Memory & GC

Achronyme manages heap memory through typed arenas with a bitmap mark-and-sweep garbage collector. All heap objects are allocated in type-specific pools and reclaimed when no longer reachable.

Typed Arenas

The Heap contains 10 typed arenas, one per heap object type:

Arena	Type	Allocation Size
`strings`	`String`	`capacity()` bytes
`lists`	`Vec<Value>`	`capacity() × 8` bytes
`maps`	`HashMap<String, Value>`	`capacity × (string + value + 8)` bytes
`functions`	`Function`	`chunk.len() × 4 + constants.len() × 8` bytes
`closures`	`Closure`	function handle + upvalue handles
`upvalues`	`Upvalue`	location + linked list pointer
`iterators`	`IteratorObj`	source value + state
`fields`	`FieldElement`	32 bytes (BN254 Montgomery form)
`proofs`	`ProofObject`	3 JSON strings (proof + public + vkey)
`bigints`	`BigInt`	32–64 bytes

Arena Implementation

Each Arena<T> uses a slot-based allocator with free list recycling and bitmap mark bits:

Arena<T> {
    data: Vec<T>,           // grows monotonically
    free_indices: Vec<u32>, // reusable slot stack (LIFO)
    free_set: HashSet<u32>, // O(1) membership check
    mark_bits: Vec<u64>,    // 1 bit per slot, packed into 64-bit words
}

Allocation (alloc): reuses a freed slot if available, otherwise appends to data.

Deallocation (mark_free): adds the slot index to the free list. The slot is zeroed to release memory (e.g., String::new(), Vec::new()).

Invariant: free_indices and free_set must always stay in sync.

Bitmap Mark Bits

Each arena maintains its own Vec<u64> bitmap for GC marking. Each u64 word covers 64 slots:

set_mark(idx) — Sets bit idx % 64 in word idx / 64. Returns true if the object was previously unmarked.
is_marked(idx) — Checks whether the bit is set. Returns false for out-of-range indices.
clear_marks() — Resets all bits to zero in O(N/64) time via memset, preserving capacity for reuse.

This replaces the previous HashSet<u32> approach, reducing memory from ~56 bytes per marked object to 1 bit per slot, with cache-friendly sequential access during sweep.

Garbage Collection

The GC is a stop-the-world mark-and-sweep collector with bitmap marking.

Trigger

The heap tracks live allocation size in bytes_allocated. When it exceeds next_gc_threshold (starting at 1 MB), the GC is triggered:

if heap.request_gc || stress_mode {
    collect_garbage();
}

This check runs at the start of every interpreter cycle (before executing the next instruction). GC is not triggered while the GC lock is held (see GC Lock below).

Mark Phase

Breadth-first traversal from roots using a worklist:

Collect roots:
- Active stack values (per-frame, bounded by max_slots)
- All global variables
- All call frame closures
- All function prototypes (stay alive for closure creation)
Traverse children (using bitmap set_mark to track visited objects):
- List: all elements are added to worklist
- Function: all constants are added to worklist
- Closure: marks function handle + all upvalues; closed upvalues add their captured value to worklist
- Map: all values are added (keys are Rust-owned, freed when HashMap drops)
- Iterator: source value is added
- Field, Proof, BigInt: leaf types, no children
Root open upvalues: After the main trace, all open upvalues are explicitly marked via the linked list traversal. This prevents premature collection of stack variables captured by closures.

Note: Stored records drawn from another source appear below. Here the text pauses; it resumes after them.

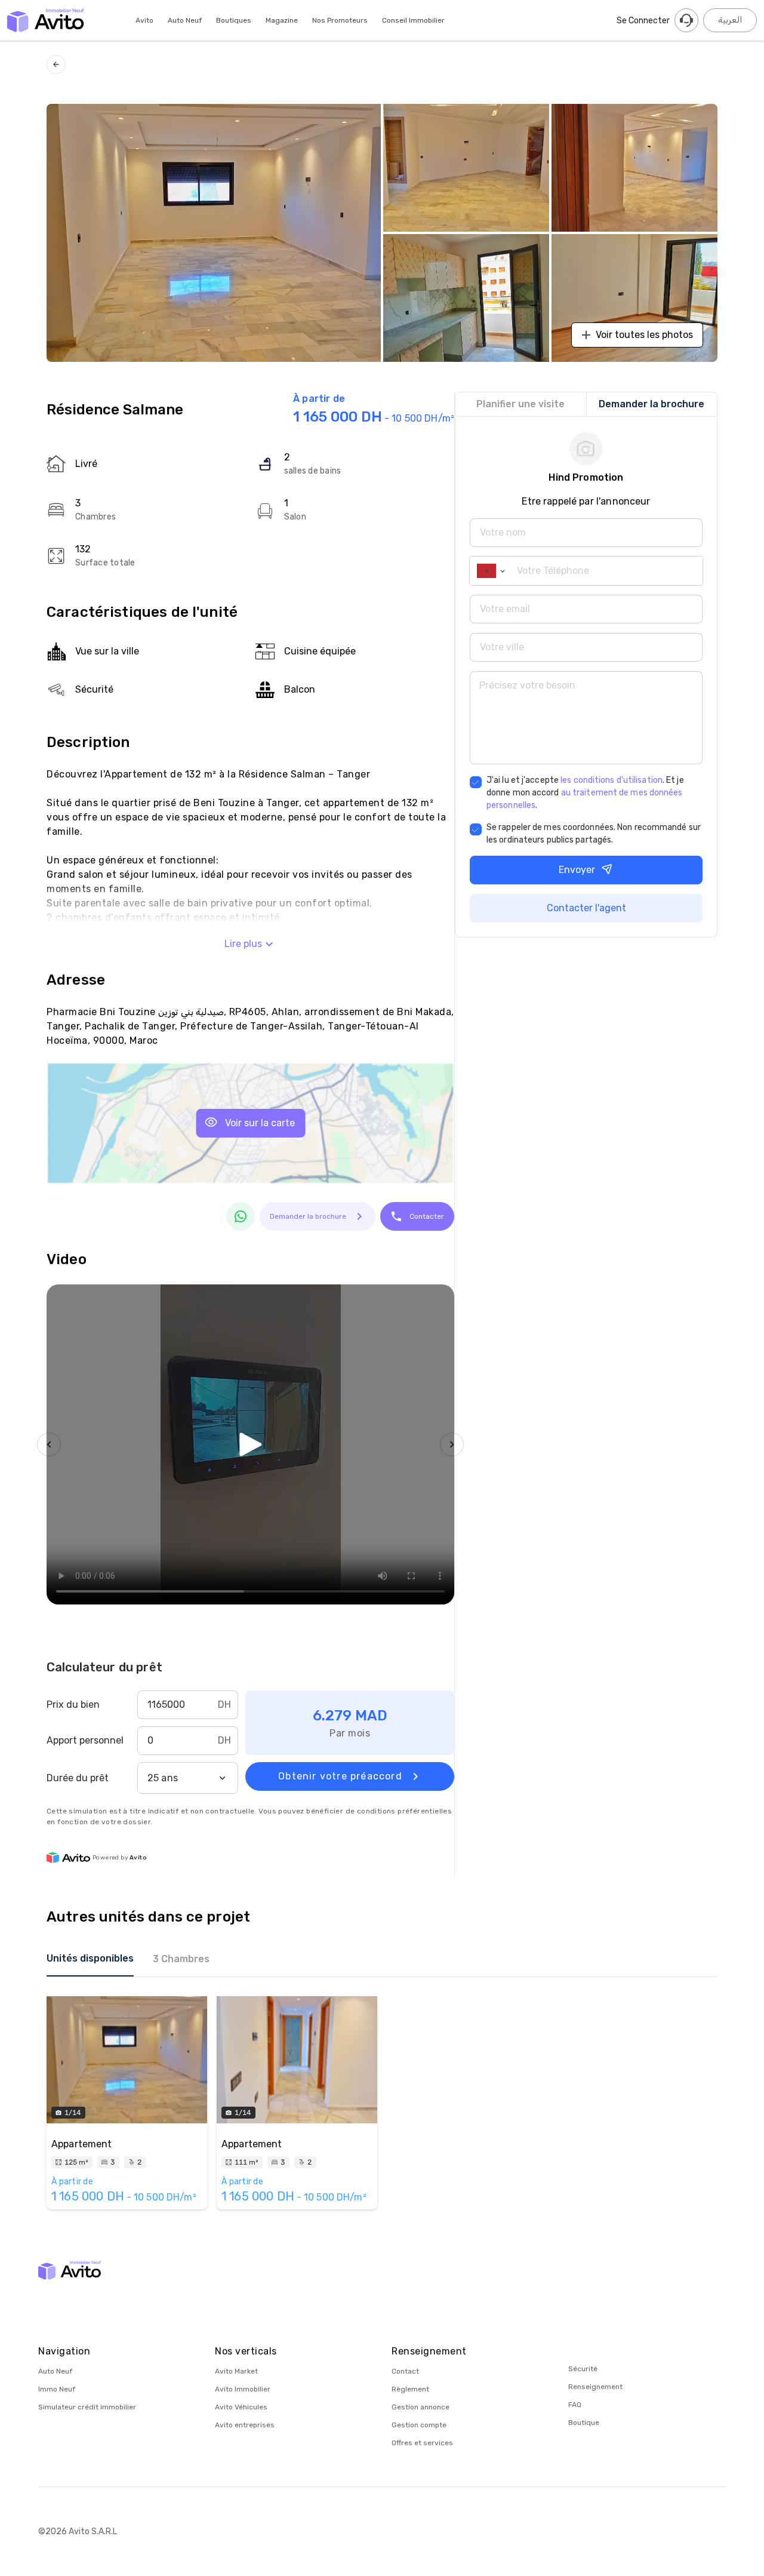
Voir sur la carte (260, 1123)
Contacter (426, 1216)
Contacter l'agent (586, 908)
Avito (144, 20)
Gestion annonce (420, 2407)
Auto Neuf (185, 20)
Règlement (410, 2389)
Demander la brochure (308, 1216)
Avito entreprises (245, 2425)
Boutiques (233, 20)
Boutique (583, 2422)
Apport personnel (85, 1740)
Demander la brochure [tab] (651, 404)
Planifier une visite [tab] (520, 404)
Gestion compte (419, 2425)
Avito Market (236, 2371)
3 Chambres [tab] (181, 1959)
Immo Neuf (56, 2389)
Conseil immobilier (413, 20)
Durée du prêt (78, 1778)
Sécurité (582, 2369)
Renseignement (595, 2387)
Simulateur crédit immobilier (87, 2407)
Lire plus (243, 943)
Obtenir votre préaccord (340, 1776)
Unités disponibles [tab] (90, 1958)
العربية (730, 20)
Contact (405, 2371)
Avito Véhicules (241, 2407)
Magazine (282, 20)
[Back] (56, 64)
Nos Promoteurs (340, 20)
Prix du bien (73, 1704)
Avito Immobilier (242, 2389)
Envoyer (577, 869)
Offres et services (422, 2443)
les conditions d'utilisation (611, 780)
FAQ (574, 2404)
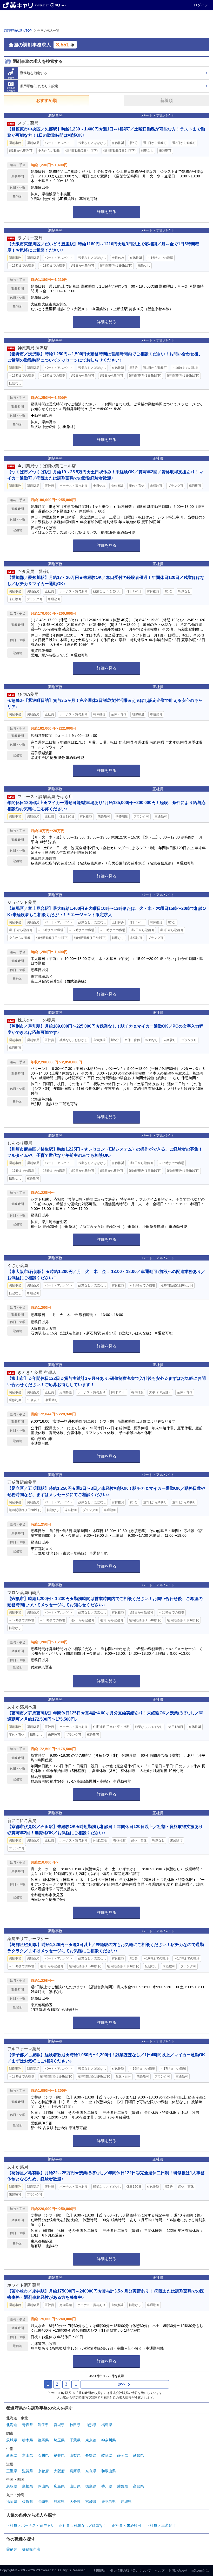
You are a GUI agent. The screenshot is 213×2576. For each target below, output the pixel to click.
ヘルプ (159, 2570)
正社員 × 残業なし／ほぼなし (83, 2525)
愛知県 (138, 2455)
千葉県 (75, 2440)
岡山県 (43, 2486)
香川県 (106, 2486)
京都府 (43, 2471)
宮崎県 (90, 2501)
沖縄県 (126, 2501)
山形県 (90, 2425)
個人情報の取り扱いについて (130, 2570)
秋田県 (75, 2425)
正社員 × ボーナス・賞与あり (30, 2525)
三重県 (11, 2471)
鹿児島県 (108, 2501)
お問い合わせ (178, 2570)
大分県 (75, 2501)
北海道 (11, 2425)
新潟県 (11, 2455)
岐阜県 (106, 2455)
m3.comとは (200, 2570)
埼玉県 (59, 2440)
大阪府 (59, 2471)
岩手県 (43, 2425)
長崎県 (43, 2501)
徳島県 (90, 2486)
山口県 (75, 2486)
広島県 (59, 2486)
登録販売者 (31, 2549)
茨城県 (11, 2440)
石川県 (43, 2455)
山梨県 (75, 2455)
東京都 (90, 2440)
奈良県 (90, 2471)
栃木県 (27, 2440)
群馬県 (43, 2440)
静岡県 (122, 2455)
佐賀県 (27, 2501)
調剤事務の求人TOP (18, 30)
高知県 (138, 2486)
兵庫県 (75, 2471)
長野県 (90, 2455)
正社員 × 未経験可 (126, 2525)
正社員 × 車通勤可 (161, 2525)
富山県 (27, 2455)
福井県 (59, 2455)
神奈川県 (108, 2440)
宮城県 (59, 2425)
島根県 (27, 2486)
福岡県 (11, 2501)
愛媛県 (122, 2486)
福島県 (106, 2425)
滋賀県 (27, 2471)
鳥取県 (11, 2486)
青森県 (27, 2425)
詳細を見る (106, 211)
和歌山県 (108, 2471)
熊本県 (59, 2501)
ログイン (201, 5)
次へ (122, 2384)
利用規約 (100, 2570)
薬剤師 (11, 2549)
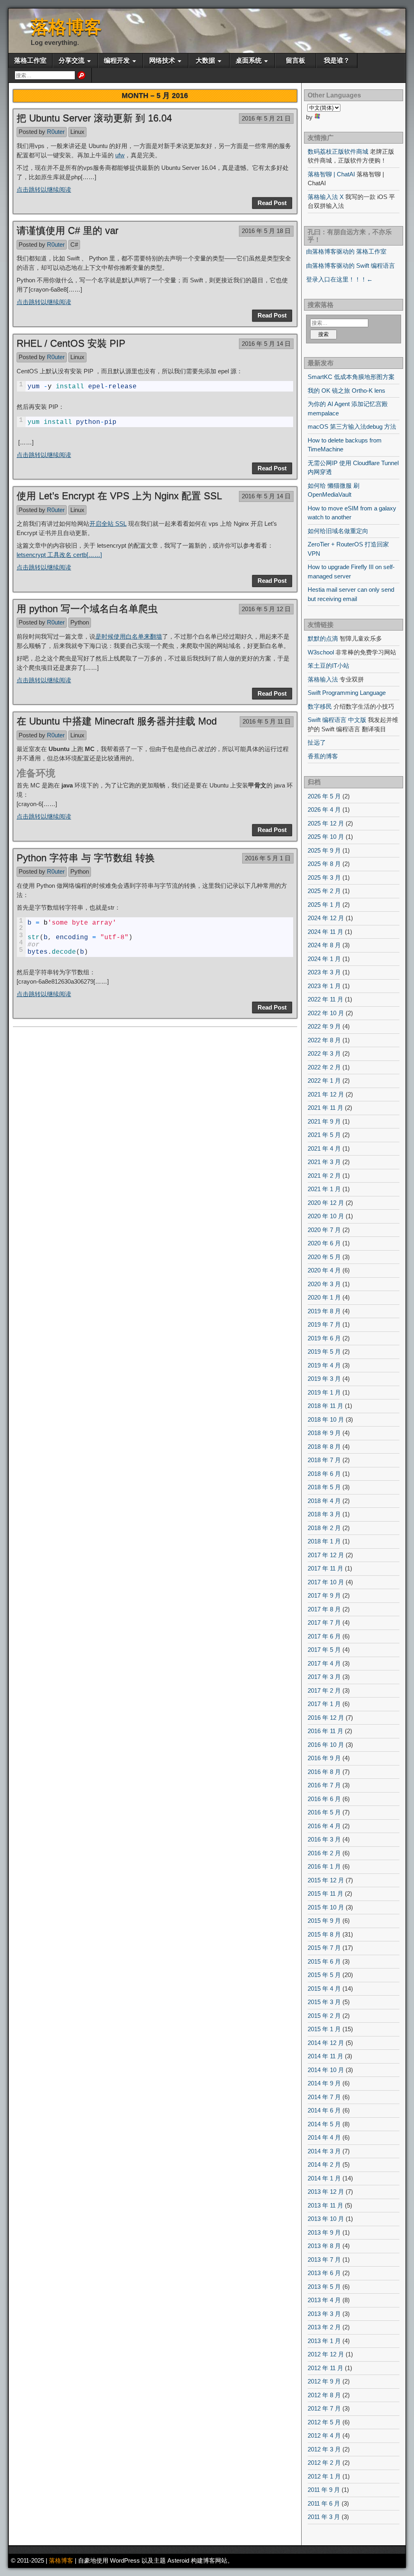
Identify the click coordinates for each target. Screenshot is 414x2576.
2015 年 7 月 (324, 1947)
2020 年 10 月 (326, 1216)
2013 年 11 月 (325, 2205)
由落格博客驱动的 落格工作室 (346, 251)
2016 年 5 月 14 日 (266, 343)
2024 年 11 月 (325, 931)
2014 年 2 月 (324, 2164)
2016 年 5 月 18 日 (266, 230)
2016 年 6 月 (324, 1798)
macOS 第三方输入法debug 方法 (352, 426)
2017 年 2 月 (324, 1690)
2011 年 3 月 (324, 2516)
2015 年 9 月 (324, 1920)
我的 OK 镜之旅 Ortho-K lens (346, 390)
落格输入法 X (326, 196)
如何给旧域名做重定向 (338, 530)
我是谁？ (337, 60)
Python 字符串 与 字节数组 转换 (86, 857)
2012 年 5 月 (324, 2422)
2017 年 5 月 (324, 1649)
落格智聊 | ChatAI (331, 174)
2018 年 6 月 (324, 1473)
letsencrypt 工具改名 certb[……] (59, 554)
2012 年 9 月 (324, 2381)
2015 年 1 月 (324, 2029)
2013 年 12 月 (326, 2191)
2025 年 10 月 (326, 836)
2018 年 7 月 (324, 1459)
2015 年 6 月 (324, 1961)
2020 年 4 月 (324, 1270)
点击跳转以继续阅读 (44, 189)
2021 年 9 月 (324, 1121)
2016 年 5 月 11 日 (267, 721)
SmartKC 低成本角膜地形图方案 (351, 376)
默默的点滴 (323, 638)
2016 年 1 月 (324, 1866)
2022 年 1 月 (324, 1080)
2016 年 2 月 (324, 1853)
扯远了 (317, 742)
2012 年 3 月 (324, 2449)
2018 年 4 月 (324, 1500)
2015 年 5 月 (324, 1974)
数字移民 (320, 706)
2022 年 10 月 (326, 1013)
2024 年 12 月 (326, 917)
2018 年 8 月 (324, 1446)
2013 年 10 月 (326, 2218)
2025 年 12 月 (326, 823)
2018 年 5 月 (324, 1487)
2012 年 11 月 (325, 2367)
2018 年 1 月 (324, 1541)
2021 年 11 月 (325, 1107)
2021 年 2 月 (324, 1175)
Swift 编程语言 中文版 (337, 719)
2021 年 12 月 (326, 1094)
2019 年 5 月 (324, 1351)
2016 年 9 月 (324, 1758)
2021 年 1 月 (324, 1188)
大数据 (205, 60)
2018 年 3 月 (324, 1514)
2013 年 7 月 (324, 2259)
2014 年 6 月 (324, 2110)
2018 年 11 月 (325, 1405)
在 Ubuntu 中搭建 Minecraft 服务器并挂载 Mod (117, 720)
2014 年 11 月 (325, 2056)
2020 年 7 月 (324, 1229)
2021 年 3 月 (324, 1161)
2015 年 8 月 (324, 1934)
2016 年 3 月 (324, 1839)
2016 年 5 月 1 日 (268, 858)
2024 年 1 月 (324, 958)
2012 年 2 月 (324, 2462)
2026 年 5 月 (324, 796)
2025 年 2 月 (324, 890)
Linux (77, 131)
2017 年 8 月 (324, 1609)
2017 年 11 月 (325, 1568)
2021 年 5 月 (324, 1134)
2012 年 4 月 (324, 2435)
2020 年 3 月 (324, 1284)
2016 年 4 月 (324, 1825)
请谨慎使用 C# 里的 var (67, 230)
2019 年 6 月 (324, 1338)
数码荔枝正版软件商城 (338, 151)
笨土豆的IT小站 (328, 665)
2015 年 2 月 (324, 2015)
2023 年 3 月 (324, 972)
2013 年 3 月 (324, 2313)
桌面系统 (249, 60)
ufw (120, 155)
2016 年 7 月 (324, 1785)
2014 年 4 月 (324, 2137)
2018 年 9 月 (324, 1432)
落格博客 (66, 27)
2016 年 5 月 (324, 1812)
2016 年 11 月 (325, 1730)
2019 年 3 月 (324, 1378)
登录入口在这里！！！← (339, 279)
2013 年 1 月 (324, 2340)
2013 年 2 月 (324, 2327)
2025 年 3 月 (324, 877)
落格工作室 (30, 60)
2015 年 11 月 (325, 1893)
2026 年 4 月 (324, 809)
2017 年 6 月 (324, 1636)
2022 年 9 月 (324, 1026)
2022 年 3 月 (324, 1053)
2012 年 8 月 (324, 2395)
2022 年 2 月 (324, 1067)
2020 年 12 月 (326, 1202)
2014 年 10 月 (326, 2069)
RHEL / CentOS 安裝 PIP (71, 343)
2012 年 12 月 (326, 2354)
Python (79, 622)
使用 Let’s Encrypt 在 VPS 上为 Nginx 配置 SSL (119, 495)
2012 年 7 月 (324, 2408)
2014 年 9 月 (324, 2083)
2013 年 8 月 (324, 2245)
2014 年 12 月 (326, 2042)
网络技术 (162, 60)
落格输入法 (323, 679)
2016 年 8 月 (324, 1771)
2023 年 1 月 (324, 985)
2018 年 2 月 (324, 1527)
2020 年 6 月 (324, 1243)
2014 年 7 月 (324, 2096)
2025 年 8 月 (324, 863)
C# (74, 244)
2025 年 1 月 (324, 904)
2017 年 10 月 (326, 1582)
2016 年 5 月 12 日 (266, 608)
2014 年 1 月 (324, 2178)
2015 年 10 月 (326, 1907)
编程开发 (117, 60)
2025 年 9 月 (324, 850)
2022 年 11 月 (325, 999)
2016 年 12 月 (326, 1717)
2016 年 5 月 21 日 (266, 118)
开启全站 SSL (108, 523)
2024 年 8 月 (324, 945)
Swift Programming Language (347, 692)
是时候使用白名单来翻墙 (128, 636)
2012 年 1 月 (324, 2476)
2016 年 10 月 (326, 1744)
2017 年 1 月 (324, 1703)
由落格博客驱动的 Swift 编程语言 (350, 265)
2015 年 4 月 (324, 1988)
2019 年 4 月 (324, 1365)
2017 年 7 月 (324, 1622)
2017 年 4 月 (324, 1663)
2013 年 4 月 (324, 2300)
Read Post (272, 202)
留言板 (295, 60)
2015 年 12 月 (326, 1880)
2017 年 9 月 (324, 1595)
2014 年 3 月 (324, 2151)
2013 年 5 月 (324, 2286)
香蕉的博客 (323, 756)
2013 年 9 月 (324, 2232)
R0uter (56, 131)
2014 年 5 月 (324, 2124)
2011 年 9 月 (324, 2489)
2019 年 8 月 (324, 1311)
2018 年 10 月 (326, 1419)
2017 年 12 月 (326, 1555)
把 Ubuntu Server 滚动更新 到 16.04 (94, 117)
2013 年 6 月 (324, 2272)
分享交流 (71, 60)
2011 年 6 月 (324, 2503)
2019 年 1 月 (324, 1392)
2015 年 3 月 (324, 2001)
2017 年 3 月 (324, 1676)
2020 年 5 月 (324, 1256)
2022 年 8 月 (324, 1040)
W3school (321, 652)
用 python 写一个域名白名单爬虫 (87, 608)
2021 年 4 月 (324, 1148)
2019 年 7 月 (324, 1324)
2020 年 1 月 (324, 1297)
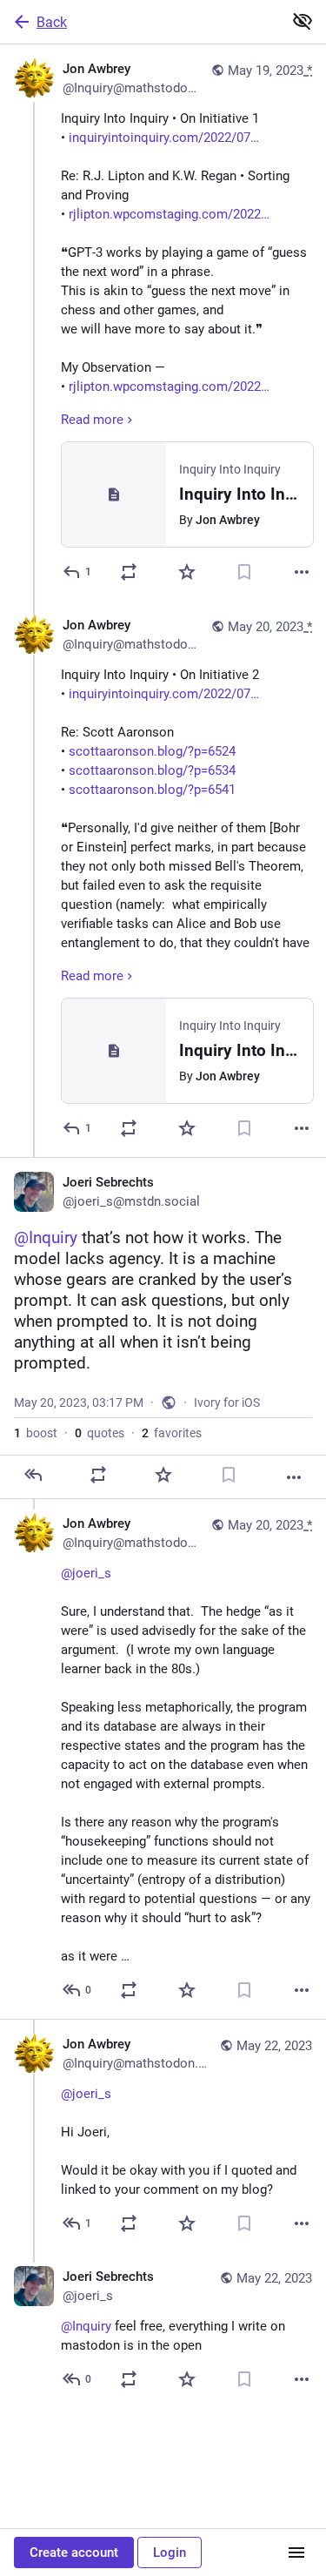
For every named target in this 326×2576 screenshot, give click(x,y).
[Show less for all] (302, 21)
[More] (301, 572)
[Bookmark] (244, 572)
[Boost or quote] (128, 572)
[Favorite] (186, 572)
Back (52, 22)
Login (169, 2552)
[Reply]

If set_mark returns false (already marked), the object is skipped, preventing infinite loops on cycles.

Sweep Phase

Linear scan over each arena:

For each slot in data:
- If not marked and not already free: zero the slot and add to free list
- If marked: leave in place
Call clear_marks() on each arena’s bitmap
Recount bytes_allocated from scratch (eliminates tracking drift from in-place mutations like Vec::push)

Threshold Adjustment

After sweeping, the threshold is recalculated with hysteresis:

grow = bytes_allocated × 2
hysteresis = previous_threshold × 1.5
next_gc_threshold = max(grow, hysteresis, 1 MB)

This prevents GC thrashing when the heap size hovers near the old threshold.

GC Lock

Native functions that perform multiple heap allocations can be interrupted by a GC cycle between allocations. If intermediate values aren’t yet rooted (not on the stack or in a global), the GC could free them prematurely.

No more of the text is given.